If you take your time and address all of these things, you are almost certain to enjoy running your trains from the outset.

Also, because there is a gap in the rail at the frog, the frogs take quite a beating over time as the wheels hit the edges of the gap. Thus railroads tried to minimize frogs on the mainline. Of course this really is not a problem on a model railroad unless maybe you have a constantly running display layout. Even then your talking about years of running before there may be a problem.

On the stretch of track I will be modeling, in one particular town that had a lot of industries, the railroad put all of the industrial spurs off a long run-around track. (I say run-around track instead of passing siding because the siding was too short to be used for passing any train except maybe the local.)

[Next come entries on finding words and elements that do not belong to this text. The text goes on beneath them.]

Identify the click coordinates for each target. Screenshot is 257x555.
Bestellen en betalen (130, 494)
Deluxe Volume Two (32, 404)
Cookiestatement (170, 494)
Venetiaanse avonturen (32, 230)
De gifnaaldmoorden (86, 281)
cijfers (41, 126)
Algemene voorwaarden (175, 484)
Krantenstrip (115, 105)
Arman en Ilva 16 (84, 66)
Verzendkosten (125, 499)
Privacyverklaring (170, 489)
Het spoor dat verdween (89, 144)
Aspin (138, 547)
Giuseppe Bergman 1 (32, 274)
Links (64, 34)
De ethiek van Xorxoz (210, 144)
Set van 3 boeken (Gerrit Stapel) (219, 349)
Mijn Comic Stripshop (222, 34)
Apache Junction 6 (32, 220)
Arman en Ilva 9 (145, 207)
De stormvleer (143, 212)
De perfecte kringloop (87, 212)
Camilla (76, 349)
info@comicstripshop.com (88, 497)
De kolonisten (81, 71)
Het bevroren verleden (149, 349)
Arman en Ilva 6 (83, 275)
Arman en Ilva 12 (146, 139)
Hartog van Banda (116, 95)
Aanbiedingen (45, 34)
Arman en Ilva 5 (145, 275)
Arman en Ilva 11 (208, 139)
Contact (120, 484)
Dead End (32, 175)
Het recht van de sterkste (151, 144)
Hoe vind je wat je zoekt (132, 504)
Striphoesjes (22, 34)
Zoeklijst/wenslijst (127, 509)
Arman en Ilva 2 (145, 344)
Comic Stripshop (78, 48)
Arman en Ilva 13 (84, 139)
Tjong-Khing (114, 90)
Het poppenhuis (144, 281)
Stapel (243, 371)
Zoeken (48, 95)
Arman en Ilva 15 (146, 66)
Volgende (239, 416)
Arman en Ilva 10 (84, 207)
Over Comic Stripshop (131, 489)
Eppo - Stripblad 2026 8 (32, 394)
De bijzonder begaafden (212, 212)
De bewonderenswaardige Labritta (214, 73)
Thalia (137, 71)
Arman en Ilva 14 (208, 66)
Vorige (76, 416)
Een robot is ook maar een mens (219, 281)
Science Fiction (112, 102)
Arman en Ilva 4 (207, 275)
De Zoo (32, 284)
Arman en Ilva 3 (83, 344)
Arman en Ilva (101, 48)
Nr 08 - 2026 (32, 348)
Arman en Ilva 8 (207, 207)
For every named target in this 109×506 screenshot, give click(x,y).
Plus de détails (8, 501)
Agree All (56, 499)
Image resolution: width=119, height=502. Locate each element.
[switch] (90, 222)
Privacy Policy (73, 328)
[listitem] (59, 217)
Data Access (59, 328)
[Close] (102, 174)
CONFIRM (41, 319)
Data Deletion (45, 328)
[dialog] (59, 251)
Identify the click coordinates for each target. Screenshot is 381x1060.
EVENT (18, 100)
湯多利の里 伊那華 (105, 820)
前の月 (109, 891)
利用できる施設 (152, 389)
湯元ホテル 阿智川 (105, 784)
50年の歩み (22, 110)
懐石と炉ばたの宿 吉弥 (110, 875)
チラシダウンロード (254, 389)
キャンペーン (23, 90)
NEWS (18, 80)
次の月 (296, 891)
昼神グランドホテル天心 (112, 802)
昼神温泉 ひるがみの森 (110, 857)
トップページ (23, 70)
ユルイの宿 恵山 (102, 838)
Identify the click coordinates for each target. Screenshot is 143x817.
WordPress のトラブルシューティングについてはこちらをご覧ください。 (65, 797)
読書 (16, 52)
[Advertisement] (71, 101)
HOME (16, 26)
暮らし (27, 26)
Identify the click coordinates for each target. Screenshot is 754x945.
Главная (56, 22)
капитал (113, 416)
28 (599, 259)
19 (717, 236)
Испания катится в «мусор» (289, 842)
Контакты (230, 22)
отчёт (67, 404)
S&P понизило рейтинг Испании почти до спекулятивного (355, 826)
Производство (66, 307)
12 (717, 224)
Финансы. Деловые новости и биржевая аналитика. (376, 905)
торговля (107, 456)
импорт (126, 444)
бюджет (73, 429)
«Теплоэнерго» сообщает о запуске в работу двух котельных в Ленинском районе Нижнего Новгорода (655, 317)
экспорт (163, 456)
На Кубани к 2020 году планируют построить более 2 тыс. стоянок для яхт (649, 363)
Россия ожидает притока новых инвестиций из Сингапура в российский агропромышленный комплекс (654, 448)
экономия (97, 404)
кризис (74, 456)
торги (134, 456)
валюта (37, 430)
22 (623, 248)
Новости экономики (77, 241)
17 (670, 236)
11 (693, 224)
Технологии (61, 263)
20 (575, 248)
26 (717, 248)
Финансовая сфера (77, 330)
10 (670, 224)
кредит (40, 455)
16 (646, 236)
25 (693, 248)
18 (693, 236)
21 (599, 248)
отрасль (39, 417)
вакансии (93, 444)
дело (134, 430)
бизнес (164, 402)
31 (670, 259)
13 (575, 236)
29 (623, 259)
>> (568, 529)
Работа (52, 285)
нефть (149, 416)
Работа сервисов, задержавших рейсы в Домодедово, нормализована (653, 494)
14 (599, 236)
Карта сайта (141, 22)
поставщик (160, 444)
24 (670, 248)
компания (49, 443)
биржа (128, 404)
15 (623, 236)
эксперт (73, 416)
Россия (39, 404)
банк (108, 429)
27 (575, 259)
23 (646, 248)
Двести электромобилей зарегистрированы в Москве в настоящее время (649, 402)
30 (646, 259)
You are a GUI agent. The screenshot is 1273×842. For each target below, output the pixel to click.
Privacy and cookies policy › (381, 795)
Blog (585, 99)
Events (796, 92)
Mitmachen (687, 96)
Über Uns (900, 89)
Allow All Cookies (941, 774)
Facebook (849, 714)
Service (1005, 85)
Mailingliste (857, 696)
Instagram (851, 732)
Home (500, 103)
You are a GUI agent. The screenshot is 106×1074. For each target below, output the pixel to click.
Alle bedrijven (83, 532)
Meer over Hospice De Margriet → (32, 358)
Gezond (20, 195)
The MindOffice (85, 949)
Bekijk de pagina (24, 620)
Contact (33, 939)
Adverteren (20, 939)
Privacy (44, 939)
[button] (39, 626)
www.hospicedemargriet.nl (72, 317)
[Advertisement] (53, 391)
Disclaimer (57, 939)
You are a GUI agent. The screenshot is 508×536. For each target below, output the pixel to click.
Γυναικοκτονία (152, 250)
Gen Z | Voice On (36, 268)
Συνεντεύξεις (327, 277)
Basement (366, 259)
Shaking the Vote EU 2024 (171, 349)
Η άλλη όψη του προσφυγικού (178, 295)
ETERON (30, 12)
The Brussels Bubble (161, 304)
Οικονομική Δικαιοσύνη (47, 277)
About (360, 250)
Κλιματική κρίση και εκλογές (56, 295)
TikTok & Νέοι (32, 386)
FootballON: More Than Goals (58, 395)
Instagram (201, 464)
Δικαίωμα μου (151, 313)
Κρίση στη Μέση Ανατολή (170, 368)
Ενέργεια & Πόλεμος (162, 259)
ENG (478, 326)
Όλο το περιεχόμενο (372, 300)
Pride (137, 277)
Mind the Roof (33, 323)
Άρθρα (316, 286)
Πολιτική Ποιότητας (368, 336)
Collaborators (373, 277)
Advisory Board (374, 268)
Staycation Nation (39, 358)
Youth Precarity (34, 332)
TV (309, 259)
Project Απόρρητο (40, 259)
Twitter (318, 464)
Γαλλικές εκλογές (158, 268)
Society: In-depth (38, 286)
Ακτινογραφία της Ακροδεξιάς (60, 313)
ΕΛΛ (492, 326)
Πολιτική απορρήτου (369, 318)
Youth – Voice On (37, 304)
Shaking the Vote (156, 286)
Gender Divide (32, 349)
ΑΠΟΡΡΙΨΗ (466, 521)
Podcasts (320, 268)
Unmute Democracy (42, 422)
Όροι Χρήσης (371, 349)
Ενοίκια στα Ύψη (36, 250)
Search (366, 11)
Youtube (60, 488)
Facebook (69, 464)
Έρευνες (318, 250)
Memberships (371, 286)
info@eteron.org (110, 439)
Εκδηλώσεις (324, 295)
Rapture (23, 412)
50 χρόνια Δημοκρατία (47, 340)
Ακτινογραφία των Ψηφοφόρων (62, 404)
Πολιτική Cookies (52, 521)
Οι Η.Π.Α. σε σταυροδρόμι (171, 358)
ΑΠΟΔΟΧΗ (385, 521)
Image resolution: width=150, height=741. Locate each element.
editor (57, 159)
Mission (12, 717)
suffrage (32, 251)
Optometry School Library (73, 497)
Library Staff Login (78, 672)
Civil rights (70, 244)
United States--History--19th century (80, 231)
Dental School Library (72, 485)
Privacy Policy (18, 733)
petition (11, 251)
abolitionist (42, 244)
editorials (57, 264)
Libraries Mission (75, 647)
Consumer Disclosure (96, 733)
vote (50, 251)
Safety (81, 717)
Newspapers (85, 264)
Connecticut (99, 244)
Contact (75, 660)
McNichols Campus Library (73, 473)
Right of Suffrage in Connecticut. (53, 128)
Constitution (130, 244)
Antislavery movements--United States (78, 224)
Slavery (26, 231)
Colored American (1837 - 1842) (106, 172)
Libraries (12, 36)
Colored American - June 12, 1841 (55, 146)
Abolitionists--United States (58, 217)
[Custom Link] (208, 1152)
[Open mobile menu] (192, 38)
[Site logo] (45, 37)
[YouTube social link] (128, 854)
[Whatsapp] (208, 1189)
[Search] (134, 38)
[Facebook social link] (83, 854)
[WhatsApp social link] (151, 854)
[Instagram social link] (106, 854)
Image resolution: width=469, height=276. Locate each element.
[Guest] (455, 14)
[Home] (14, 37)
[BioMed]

The railroad also used spring frogs for some mainline passing sidings. A spring frog actually closes the gap for the normal route of the turnout but the springs allow the flanges of the wheels to push open the gap for trains traveling on the diverging route.

Obviously, turnouts present a greater likelihood for derailments than straight tracks and curves but there is no reason to avoid them on your mainline. As long as your track doesn’t contain any extreme S curves or other oddities, you shoud be able to get it running reliably. When I get my layout fully operational, I intend to establish a troubleshooting procedure. Whenever I have a derailment, I will mark on a chart the location of the derailment and the derailing car will get a sticker on bottom on the end it derailed. If a car gets 3 stickers, it goes back to the workbench for maintenance. 3 derailments at the same location within a yet to be determined time frame will also require the track to be rechecked with the track gauge.

A friend’s railroad had his yard ladder and industrial siding all going to several switches on his main. I created a passing track with large #6 switches to bypass the two worst switches on his old main. That way trains not involved in yard or siding work can breeze by without constant checks of those switches.

My plans will have the yard isolated from the railroad and what few sidings will be concentrated in town off the passing track.

With perfect trackwork, you can have a maze of switches and engines, trains running forward backwards etc all day without any problems.

Some DCC systems with Torquises (Spelling) can even indicate to you if a switch is thrown or closed.